• **Records from a data collection**:
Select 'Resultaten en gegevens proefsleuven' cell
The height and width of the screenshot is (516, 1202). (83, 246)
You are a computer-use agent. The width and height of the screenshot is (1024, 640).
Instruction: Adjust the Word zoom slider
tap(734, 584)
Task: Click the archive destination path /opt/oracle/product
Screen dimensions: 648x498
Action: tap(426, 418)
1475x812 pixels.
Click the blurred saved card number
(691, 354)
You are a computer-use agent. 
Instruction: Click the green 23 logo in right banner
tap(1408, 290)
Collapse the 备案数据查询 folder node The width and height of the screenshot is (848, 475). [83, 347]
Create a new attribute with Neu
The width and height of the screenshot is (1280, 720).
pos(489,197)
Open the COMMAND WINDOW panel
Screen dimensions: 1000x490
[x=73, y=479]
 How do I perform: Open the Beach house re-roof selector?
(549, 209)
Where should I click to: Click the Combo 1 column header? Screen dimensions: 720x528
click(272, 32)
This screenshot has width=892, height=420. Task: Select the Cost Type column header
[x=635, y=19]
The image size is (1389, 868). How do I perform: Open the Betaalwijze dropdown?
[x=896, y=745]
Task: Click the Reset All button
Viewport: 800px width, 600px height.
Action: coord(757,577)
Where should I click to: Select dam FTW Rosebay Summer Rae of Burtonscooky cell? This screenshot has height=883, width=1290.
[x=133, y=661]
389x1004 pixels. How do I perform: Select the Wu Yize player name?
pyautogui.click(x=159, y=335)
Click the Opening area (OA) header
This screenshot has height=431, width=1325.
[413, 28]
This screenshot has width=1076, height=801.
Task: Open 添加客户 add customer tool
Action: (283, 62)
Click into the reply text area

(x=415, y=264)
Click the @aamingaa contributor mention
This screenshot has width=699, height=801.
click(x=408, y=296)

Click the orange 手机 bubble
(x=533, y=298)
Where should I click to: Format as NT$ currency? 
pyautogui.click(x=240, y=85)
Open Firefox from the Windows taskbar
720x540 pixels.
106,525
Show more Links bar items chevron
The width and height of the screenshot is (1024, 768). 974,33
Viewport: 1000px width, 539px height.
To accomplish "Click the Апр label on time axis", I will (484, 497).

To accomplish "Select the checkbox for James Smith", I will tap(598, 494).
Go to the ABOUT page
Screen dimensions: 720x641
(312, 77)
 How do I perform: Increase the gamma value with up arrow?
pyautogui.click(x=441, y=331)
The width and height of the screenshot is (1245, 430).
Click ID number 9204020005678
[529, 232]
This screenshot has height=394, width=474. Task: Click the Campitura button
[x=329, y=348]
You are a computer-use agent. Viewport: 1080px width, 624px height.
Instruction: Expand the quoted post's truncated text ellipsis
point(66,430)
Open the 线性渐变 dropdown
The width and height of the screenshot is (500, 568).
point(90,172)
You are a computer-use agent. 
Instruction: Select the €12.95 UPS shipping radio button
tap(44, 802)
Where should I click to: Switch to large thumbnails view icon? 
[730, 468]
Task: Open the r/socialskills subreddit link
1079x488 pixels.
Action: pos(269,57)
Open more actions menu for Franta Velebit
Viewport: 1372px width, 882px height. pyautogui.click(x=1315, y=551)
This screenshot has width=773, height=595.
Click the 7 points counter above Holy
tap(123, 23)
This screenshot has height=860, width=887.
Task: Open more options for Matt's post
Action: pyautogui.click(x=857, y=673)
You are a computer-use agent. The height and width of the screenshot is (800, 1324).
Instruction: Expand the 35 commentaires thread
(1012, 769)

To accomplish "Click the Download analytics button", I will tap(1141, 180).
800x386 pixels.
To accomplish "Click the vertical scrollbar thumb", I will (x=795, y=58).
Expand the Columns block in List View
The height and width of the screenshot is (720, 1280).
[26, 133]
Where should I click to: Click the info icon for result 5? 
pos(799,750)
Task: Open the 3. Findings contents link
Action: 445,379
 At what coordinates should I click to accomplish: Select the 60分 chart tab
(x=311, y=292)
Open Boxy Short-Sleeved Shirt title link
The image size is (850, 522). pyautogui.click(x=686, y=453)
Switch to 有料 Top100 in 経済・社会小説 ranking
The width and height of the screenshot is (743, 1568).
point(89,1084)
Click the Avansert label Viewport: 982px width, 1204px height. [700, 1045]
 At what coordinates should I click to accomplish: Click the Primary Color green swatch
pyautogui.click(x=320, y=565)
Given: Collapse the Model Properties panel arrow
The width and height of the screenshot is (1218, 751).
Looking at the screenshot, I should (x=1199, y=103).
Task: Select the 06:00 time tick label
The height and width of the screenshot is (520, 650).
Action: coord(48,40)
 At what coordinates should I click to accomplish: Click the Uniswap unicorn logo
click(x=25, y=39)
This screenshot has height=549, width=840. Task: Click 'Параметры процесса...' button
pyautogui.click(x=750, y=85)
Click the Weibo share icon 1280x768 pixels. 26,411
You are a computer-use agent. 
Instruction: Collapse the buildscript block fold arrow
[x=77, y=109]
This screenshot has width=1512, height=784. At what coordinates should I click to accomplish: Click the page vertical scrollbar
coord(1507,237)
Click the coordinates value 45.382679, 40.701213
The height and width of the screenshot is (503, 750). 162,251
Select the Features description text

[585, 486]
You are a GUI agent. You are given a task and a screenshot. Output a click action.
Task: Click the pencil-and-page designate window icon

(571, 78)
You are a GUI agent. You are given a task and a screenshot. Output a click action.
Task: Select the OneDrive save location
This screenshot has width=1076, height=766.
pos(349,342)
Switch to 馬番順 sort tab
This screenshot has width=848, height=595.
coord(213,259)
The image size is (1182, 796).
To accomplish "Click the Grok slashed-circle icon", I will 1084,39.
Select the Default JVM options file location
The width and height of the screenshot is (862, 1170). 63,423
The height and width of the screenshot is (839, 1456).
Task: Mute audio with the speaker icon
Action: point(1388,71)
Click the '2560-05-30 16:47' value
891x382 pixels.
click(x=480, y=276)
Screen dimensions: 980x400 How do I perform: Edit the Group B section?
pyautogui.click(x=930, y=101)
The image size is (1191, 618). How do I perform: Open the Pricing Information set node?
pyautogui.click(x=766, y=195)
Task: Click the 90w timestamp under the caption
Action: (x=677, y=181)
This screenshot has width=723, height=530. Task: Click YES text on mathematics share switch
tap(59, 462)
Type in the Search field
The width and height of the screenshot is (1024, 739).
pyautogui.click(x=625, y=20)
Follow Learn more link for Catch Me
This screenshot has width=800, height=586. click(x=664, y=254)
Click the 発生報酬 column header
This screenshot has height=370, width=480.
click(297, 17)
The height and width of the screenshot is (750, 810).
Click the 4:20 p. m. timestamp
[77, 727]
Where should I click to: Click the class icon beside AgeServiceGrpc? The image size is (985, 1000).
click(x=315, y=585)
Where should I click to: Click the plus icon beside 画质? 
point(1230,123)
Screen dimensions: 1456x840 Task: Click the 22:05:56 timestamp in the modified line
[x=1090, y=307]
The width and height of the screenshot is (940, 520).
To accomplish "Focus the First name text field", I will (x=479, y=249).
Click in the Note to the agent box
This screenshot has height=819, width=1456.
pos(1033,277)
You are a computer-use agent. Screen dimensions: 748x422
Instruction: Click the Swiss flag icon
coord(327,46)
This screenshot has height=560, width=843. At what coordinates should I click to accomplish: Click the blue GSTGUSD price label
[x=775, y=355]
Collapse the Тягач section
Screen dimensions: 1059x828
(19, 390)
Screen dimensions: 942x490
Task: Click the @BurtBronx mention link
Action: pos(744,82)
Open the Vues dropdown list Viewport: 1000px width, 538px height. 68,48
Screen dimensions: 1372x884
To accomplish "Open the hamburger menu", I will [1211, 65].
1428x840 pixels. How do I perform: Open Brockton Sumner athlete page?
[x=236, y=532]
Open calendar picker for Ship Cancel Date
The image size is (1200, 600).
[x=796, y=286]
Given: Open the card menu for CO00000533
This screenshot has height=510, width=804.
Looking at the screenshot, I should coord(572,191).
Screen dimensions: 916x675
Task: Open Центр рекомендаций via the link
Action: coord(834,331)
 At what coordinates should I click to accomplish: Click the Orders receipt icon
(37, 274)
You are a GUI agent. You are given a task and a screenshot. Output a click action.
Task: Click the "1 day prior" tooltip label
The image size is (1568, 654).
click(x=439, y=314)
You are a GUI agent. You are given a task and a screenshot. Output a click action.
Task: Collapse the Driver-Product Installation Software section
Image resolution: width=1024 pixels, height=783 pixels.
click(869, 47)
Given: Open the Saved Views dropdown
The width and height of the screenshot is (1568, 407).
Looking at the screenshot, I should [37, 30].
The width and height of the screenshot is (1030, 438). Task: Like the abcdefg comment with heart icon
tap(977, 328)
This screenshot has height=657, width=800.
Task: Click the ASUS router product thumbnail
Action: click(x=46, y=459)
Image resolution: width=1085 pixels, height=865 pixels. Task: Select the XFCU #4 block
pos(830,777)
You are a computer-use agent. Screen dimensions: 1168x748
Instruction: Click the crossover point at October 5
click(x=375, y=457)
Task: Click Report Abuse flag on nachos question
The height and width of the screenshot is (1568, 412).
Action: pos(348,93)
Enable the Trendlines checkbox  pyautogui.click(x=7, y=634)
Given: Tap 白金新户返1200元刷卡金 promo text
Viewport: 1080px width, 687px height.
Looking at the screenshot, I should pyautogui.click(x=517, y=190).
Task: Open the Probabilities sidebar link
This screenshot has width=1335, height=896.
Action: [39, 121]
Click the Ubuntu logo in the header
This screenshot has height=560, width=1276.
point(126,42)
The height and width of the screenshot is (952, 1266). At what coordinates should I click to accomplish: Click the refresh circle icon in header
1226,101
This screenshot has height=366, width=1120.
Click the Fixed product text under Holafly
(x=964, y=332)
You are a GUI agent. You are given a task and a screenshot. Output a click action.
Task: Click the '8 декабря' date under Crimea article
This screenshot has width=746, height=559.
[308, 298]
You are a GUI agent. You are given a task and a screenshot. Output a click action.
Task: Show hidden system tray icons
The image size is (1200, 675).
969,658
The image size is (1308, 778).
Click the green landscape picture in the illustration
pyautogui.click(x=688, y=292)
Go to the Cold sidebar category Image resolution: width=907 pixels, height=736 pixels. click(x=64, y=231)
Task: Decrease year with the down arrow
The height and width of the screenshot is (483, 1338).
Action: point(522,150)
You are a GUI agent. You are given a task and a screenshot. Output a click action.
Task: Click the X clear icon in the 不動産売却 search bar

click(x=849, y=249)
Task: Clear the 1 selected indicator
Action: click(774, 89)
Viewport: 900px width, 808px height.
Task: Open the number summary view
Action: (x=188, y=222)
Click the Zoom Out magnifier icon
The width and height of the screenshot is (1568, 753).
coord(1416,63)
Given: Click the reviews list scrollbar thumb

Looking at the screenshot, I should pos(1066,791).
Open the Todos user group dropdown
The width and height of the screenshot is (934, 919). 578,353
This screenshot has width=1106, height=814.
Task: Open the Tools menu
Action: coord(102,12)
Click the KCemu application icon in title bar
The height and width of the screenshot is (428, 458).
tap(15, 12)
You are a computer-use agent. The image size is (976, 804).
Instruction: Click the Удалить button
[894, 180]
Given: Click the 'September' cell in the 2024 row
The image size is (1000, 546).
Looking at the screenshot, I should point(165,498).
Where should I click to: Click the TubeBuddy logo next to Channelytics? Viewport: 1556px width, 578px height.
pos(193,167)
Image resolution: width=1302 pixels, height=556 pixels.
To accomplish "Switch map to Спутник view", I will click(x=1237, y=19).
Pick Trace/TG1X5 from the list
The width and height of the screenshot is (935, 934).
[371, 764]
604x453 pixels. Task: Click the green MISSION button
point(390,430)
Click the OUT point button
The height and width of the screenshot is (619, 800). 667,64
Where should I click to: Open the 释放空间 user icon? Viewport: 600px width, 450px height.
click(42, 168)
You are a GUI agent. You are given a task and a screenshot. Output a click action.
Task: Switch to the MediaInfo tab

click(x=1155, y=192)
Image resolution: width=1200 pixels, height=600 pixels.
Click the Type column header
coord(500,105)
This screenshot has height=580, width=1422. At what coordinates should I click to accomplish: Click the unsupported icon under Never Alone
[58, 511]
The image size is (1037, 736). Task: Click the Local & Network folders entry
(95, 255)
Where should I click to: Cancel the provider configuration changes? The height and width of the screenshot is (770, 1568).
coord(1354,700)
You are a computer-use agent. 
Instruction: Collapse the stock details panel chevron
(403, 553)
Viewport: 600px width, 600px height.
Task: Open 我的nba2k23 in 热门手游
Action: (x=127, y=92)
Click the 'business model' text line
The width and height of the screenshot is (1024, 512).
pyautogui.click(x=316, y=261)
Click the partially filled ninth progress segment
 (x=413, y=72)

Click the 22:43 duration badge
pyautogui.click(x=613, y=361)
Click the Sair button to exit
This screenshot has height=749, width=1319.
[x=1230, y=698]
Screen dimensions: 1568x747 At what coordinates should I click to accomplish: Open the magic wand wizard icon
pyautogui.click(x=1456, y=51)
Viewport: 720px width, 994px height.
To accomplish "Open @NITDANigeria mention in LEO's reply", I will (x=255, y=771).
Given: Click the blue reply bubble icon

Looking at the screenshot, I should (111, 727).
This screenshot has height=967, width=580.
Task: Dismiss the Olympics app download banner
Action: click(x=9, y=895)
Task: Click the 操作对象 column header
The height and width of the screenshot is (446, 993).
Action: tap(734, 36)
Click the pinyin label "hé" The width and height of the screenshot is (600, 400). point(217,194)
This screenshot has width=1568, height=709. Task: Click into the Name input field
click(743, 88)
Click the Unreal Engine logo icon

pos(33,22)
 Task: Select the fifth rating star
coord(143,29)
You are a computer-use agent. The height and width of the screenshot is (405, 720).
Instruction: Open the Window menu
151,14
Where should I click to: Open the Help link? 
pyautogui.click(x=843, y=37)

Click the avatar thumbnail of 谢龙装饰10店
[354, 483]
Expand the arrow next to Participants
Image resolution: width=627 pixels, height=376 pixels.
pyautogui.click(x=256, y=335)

• **TASK TO CARRY OUT**:
Within the data above, pick out all lines holding the word "sidebar".

• **ANSWER AREA**:
Task: Open the Probabilities sidebar link
Go to the Cold sidebar category Image resolution: width=907 pixels, height=736 pixels. click(x=64, y=231)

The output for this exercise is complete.